LANÇAMENTO PARA BREVE por José Correia Baptista.

O Blog do Totonho quer saber que gênero de livro estou para lançar. Primeiro preciso dizer que há três anos este texto está pronto. Já diagramado e capa com arte de Júlia Quaresma. Na relação capital/trabalho, o que vem faltando para o livro vir a lume é o capital. Porque o texto é não só resultado das vivências que ajudam a moldar o trabalho, mas, neste caso, muito estudo, releituras e consultas a fontes primárias, que levaram outros três anos de dedicação exclusiva. Hoje ficou muito mais fácil você pesquisar. No caso dos arquivos públicos e bibliotecas, do Brasil e de outros países, você nem precisa sair de casa. Basta saber o que está procurando. Por exemplo, você digita a palavra chave, como Cabo Frio, e aí vão surgindo mil informações, até a rua Visconde de Cabo Frio aparece. Mas há surpresas. E uma dessas surpresas de procura de documentos que não vieram de palavra chave (isso acontece) foi a prestação de contas de Martim Correia de Sá com informações importantes e inéditas (o passado traz sempre novidades!) sobre a ocupação de Cabo Frio no início do século XVII. Mas meu livro não é especificamente sobre história, o que para mim seria reducionista porque não daria conta do que me interessa. O continente da história é de contextualização do tema principal, selva e utopia, emoldurando o percurso cabo-friense. Mas o que dá vida ao livro, penso, são as ideias e hipóteses proporcionadas por outros campos do conhecimento que vão se abrindo, fazendo ligações, e também por meu engajamento nos temas.
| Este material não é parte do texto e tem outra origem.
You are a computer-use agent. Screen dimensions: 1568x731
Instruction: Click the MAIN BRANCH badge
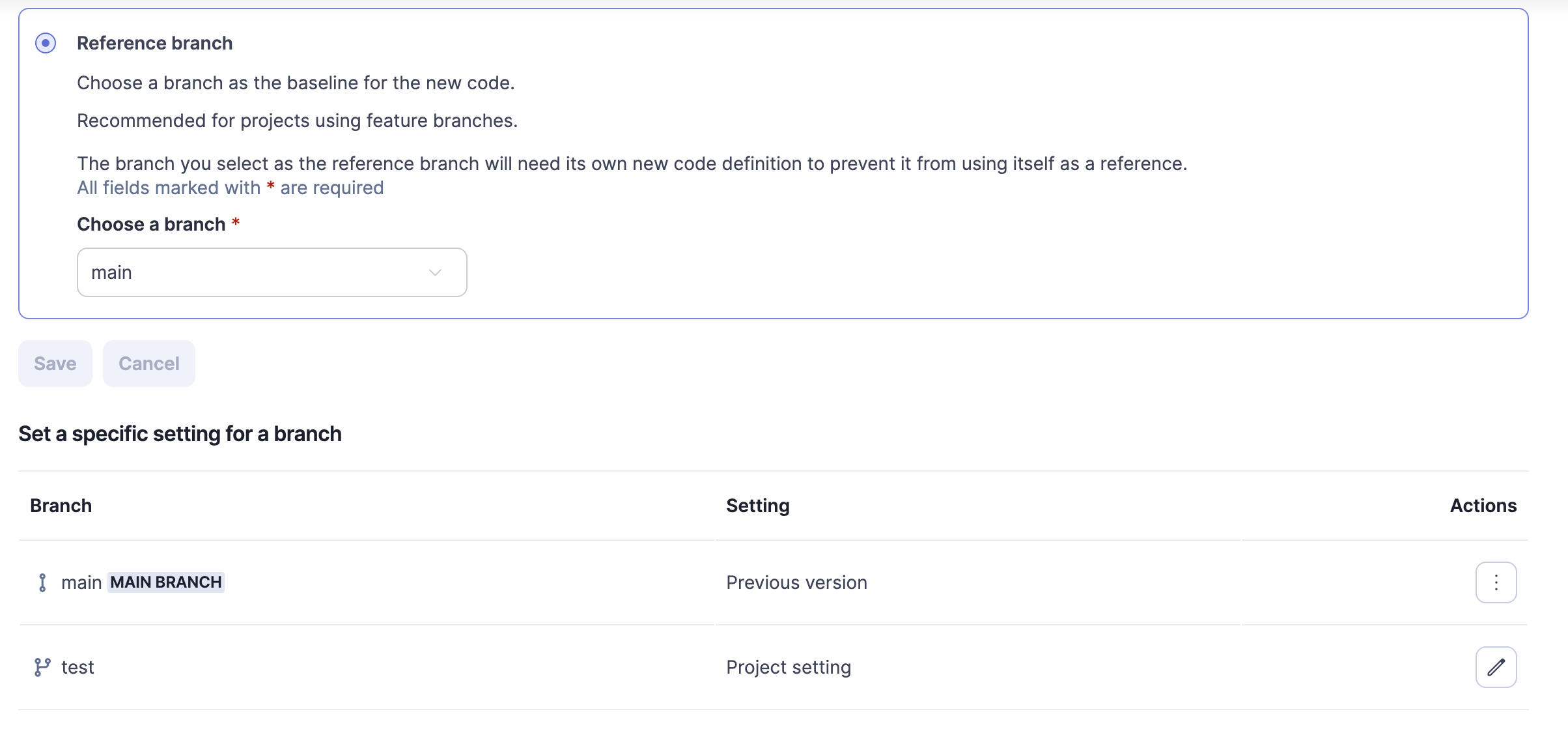coord(166,582)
Fragmento a formação de Cabo Frio e seu desenvolvimento, material e espiritual, em dez momentos, que considero importantes. Socorro-me da inspiração desgarrada, de mãos dadas com a antropologia, a sociologia, a ciência política, a história, a literatura (os capítulos sobre Pedro Guedes Alcoforado e Waldemir Terra Cardoso, e Teixeira e Sousa, na relação literatura e sociedade, exigiram meditação e análise por falta de referências críticas), para procurar compreender esse evangelho cristão de que a tragédia não é épica e nem heroica, mas que ela está na vida cotidiana. No capítulo do encontro dos Tupinambá com os europeus, na questão da alteridade, do verdadeiro “outro”, acabamos percebendo que esse “outro” é você mesmo. Por isso, procuro me desviar dos perigos da imparcialidade liberal. E, éticamente fundamental, entendo que você só vê a partir de algum lugar.

  • O ex-secretário de cultura, o jornalista José Correia Baptista é também formado em Ciências Sociais e Letras (Português e Literatura) pela Universidade Federal Fluminense.